__CHECK YOUR UNDERSTANDING__
1 > Using the blog post about a sick baby below, answer each question in a short phrase:
(a) What copay did the family choose to pay instead of a hospital bill?
(b) Which parts of Sam's exam came back perfectly clear?
(c) How many rooms back was the family when Tom heard the little girl crying?
2 > For each statement, say whether the blog post about a sick baby below supports it, and quote the words that decide it:
(a) Bouncing Sam on the exercise ball calmed him during these days.
(b) Sam is normally an easy baby.
(c) Lucas's cold has slowed him down considerably.

__SOURCE DOCUMENT__

My body aches from pacing through the house because nothing settled this kiddo but moving. We have an exercise ball that we sit and bounce him on, usually this works like a charm. Nope. Not happening.
Poor guy would cry and cry until he passed out. He was screaming and I was holding him the whole time, pacing, and crying right along with him.
I felt like a horrible mother because I couldn't comfort him in any way. He was miserable, tired, hungry, and nothing I did helped.
Sam is usually a very easy baby but for days he was not. I'd have to dream feed to get him to eat and even that was hit or miss.
I made an appointment Friday because we can swing $20 copay instead of $200 hospital pay. I wanted to make sure he didn't have something more serious. He has a wicked cough and his nose is running.
Ears, throat, and chest were perfectly clear. He's just really stuffy.
This lowered my anxiety a bit knowing he doesn't have pneumonia and I think he picked up on it and has been pretty good the last two days.
Speaking of the doctor while we were there they were trying to kill the little girl in the next room. I have never heard a child cry like that. It took every ounce of restraint not to go in there and make sure they weren't making some sort of child sacrifice to the germ gods.
She was crying so loud Tom heard her from the entrance. We were 17 rooms back (pretty good distance).
Of course her wailing made Sam start crying, why is that contagious? I hear kids cry in the grocery store and I automatically think, "Quiet the child before the rest of them start!"
Tom and Lucas are also sick. I woke up Sunday with a scratchy throat but over all don't feel awful. Lucas is just a stuffy nose and a bit of a cough kid hasn't slowed down a bit. Tom may or may not be dying of a chest cold.
What I do know is the whole family being sick sucks. I'm just glad I'm last. Hopefully this means Sam is on the mend so I can feel crappy and have my happy baby back.
How do you manage having a house full of sickies?

__MATERIAL SHOWN__
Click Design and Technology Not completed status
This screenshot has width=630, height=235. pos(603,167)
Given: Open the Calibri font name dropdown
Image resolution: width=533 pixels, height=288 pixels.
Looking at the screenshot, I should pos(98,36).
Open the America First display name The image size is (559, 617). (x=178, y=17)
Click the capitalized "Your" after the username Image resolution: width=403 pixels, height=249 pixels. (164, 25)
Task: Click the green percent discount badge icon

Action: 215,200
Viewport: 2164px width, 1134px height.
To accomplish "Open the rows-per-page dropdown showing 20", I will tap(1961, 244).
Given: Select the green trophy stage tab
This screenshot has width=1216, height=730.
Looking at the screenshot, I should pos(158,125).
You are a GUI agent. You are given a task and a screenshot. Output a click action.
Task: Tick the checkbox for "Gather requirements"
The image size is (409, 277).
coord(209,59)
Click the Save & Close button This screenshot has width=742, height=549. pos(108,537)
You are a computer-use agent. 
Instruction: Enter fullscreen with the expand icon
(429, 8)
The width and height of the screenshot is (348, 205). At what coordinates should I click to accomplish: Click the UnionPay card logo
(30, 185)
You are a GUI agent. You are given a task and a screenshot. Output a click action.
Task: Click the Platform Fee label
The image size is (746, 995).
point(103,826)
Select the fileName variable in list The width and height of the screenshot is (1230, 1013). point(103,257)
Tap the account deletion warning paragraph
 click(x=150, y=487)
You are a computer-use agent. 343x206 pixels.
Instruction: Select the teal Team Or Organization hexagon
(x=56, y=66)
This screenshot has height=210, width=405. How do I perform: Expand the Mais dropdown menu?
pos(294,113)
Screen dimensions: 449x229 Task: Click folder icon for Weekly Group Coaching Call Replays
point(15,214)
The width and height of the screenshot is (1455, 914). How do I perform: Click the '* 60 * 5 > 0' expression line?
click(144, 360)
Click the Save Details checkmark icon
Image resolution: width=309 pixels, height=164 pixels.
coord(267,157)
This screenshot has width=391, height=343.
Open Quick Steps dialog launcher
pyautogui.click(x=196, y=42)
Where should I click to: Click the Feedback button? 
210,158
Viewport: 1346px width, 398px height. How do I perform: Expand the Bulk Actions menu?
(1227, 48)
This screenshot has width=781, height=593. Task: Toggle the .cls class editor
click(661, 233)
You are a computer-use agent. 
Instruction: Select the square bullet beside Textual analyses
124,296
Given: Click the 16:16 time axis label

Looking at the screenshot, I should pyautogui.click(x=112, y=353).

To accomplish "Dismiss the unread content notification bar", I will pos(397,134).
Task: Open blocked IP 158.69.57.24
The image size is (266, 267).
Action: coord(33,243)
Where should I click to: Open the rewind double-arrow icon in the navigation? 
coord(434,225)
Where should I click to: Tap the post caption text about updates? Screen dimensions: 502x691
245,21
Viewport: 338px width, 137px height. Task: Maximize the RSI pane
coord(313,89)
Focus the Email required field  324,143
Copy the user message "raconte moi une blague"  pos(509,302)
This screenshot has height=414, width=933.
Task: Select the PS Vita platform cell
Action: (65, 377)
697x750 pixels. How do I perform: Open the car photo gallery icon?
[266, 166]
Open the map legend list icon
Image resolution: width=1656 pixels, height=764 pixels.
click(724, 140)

__EXPECTED OUTPUTS__
1 >
(a) A $20 copay.
(b) His ears, throat, and chest.
(c) 17 rooms back.

2 >
(a) No: "Nope. Not happening."
(b) Yes: "Sam is usually a very easy baby"
(c) No: "hasn't slowed down a bit"